Rust, unsafe code, and memory safety
- One side notes ~70% of vulnerabilities are memory safety issues and cites evidence that adding new Rust code reduces such bugs.
- Counterpoint: “real-world Rust uses unsafe everywhere,” so we still get memory problems; skeptics call Rust “undefined” in practice.
- Replies argue many Rust codebases use zero unsafe; unsafe is concentrated in FFI, low-level data structures, and systems code.
- General agreement that writing sound unsafe is hard but feasible; Rust’s value is in enforcing rules C/C++ only document.
Pre-2000 software quality vs today
- Some argue CD/floppy distribution and difficulty of patching forced heavier testing and fewer user-visible bugs at release.
- Others recall frequent crashes, data loss, and extremely weak security (worms, email macro viruses, early Windows exploits).
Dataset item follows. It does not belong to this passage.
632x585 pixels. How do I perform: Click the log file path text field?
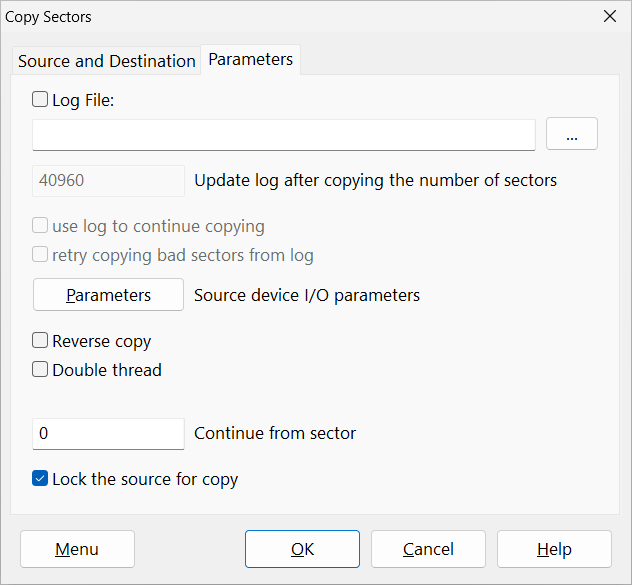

- Several note complexity and connectivity were lower, so attack surfaces were smaller even if code quality wasn’t higher.
- Nostalgia is called out: older software often required fragile configurations and manual workarounds.
Security model, CVEs, and updates
- Debate over “security bugs are just bugs” vs treating exploitable issues as special.
- Many users resist frequent updates due to breakage, new features, and compatibility churn, preferring to patch only critical CVEs.
- Kernel-side view: many correctness bugs can be security-relevant, especially with AI tools that make exploitation easier.
- Some emphasize vendor LTS and paid support as ways to mitigate update risk while still getting security fixes.
AI “slop” vs useful assistance
- Maintainers complain about low-signal LLM-generated reports that waste triage time.
- Others argue that if a report reveals a real vulnerability, its AI origin is irrelevant; the real risk is attackers using the same tools.
- Proposed responses include better triage automation and giving maintainers access to strong AI tools to keep up.